Key Takeaways
- AI dramatically increases individual output, but many founders fall short by not seeing automation through to completion.
- Anthropic's Head of Product for Claude Code, Cat Wu, says achieving 90-95% accuracy with AI automation is “not really an automation” because the remaining manual intervention negates any efficiency gain.
- The real value in AI comes from committing to the "last 5 to 10%" of effort required to make an automation 100% reliable, even if it feels slower initially.
- This means investing the time to iteratively teach AI tools your specific preferences and giving continuous feedback until they perform perfectly.
- This commitment to total reliability is the core of Cat Wu's powerful "100% Automation Rule."
The 100% Automation Rule
Cat Wu warns against the seductive trap of partial automation. Many founders get AI tools to a "good enough" state—say, 90% or 95% accurate—and then stop. But, as Wu explains on Lenny's Podcast, that remaining 5-10% of manual cleanup makes the "automation" nearly worthless. It just shifts the work, often creating new cognitive load.
The real breakthrough comes from pushing through that final, often tedious, phase of refinement. This is where the 100% Automation Rule comes in:
Rule: If an automation doesn't work 100% of the time, it's not really an automation.
Action: Put in the elbow grease to teach Claude your preferences to like give it feedback so that it can improve its skill so that it can get to that 100%.
Context/Warning: Building the automation is often a lot slower than you doing it yourself. You have to know to define a skill. You have to know to like use this skill and give it feedback. And then you have to know to tell co-work to update the skill based on all the feedback that you gave. And then you also have to know where to read the skill to like make sure that the feedback was incorporated the way that you want.
When This Works (and When It Doesn't)
This rule applies perfectly to any manual, repetitive task you find yourself doing multiple times. Cat Wu argues that by committing to 100% automation, you can truly offload 'grunt work' and free up your time for creative, high-impact activities that only a human can do. It works best when you invest the initial effort to thoroughly train the AI and refine the automation process, understanding that the upfront cost of time will pay dividends.
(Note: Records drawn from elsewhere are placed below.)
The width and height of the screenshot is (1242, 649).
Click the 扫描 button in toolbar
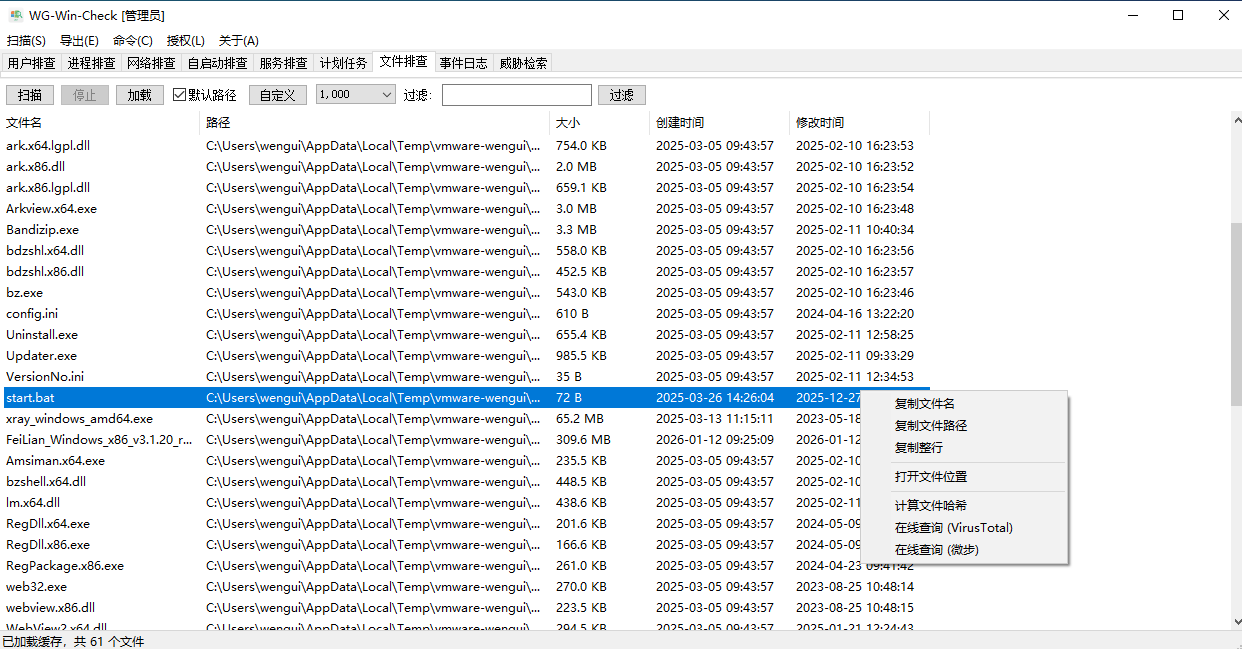click(30, 95)
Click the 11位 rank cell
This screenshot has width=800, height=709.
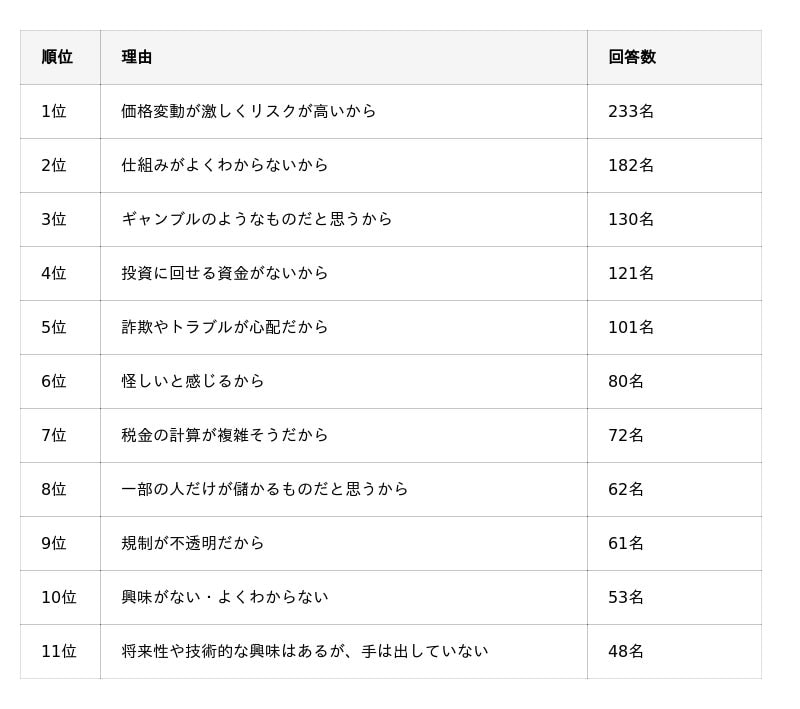(59, 651)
However, this approach isn't a silver bullet for every task. It shines for high-volume, highly structured tasks with predictable inputs—think data synthesis, report generation from templates, or initial drafts of communications following a clear format. It falters when tasks demand subjective judgment, deep creative insight without specific guardrails, or when the input data changes too rapidly or unpredictably. Don't try to automate complex strategic decisions; focus on the repetitive actions that drain your clock every week.
What to Do With This
Stop admiring the concept of AI automation and start applying the 100% rule this week. First, pick one recurring manual task that consumes 1-2 hours of your time. Maybe it's drafting weekly investor updates, summarizing internal meeting notes into a standardized format, or generating a specific type of market research report.
Now, apply the 100% Automation Rule. Recognize that if your AI drafts a 95% complete investor update, you're still spending time editing, verifying facts, and polishing tone. That's not automation; it's a co-pilot that still needs constant supervision.
Next, take action. Use a tool like Anthropic's Claude Code or similar AI to perform that task. After the first draft, provide highly specific feedback. Don't just say "make it better." Instead, try: "Always include a paragraph on key hiring updates here," or "Shorten the intro and make sure to bold the ARR numbers for quick scanning." If using co-work, define a 'skill' for this specific task (e.g., 'Draft Investor Update'). Give it feedback, then ensure co-work updates that skill. If you can read the updated skill definition, do so to ensure the AI learned correctly.
Cat Wu cautions that the initial setup will take longer than doing the task yourself. That's the "elbow grease" she talks about. Don't quit after the first few tries. Push through. Keep iterating and refining until the AI delivers a draft that needs zero manual edits. Only then have you truly automated the task and freed up your valuable time for creative, founder-level work.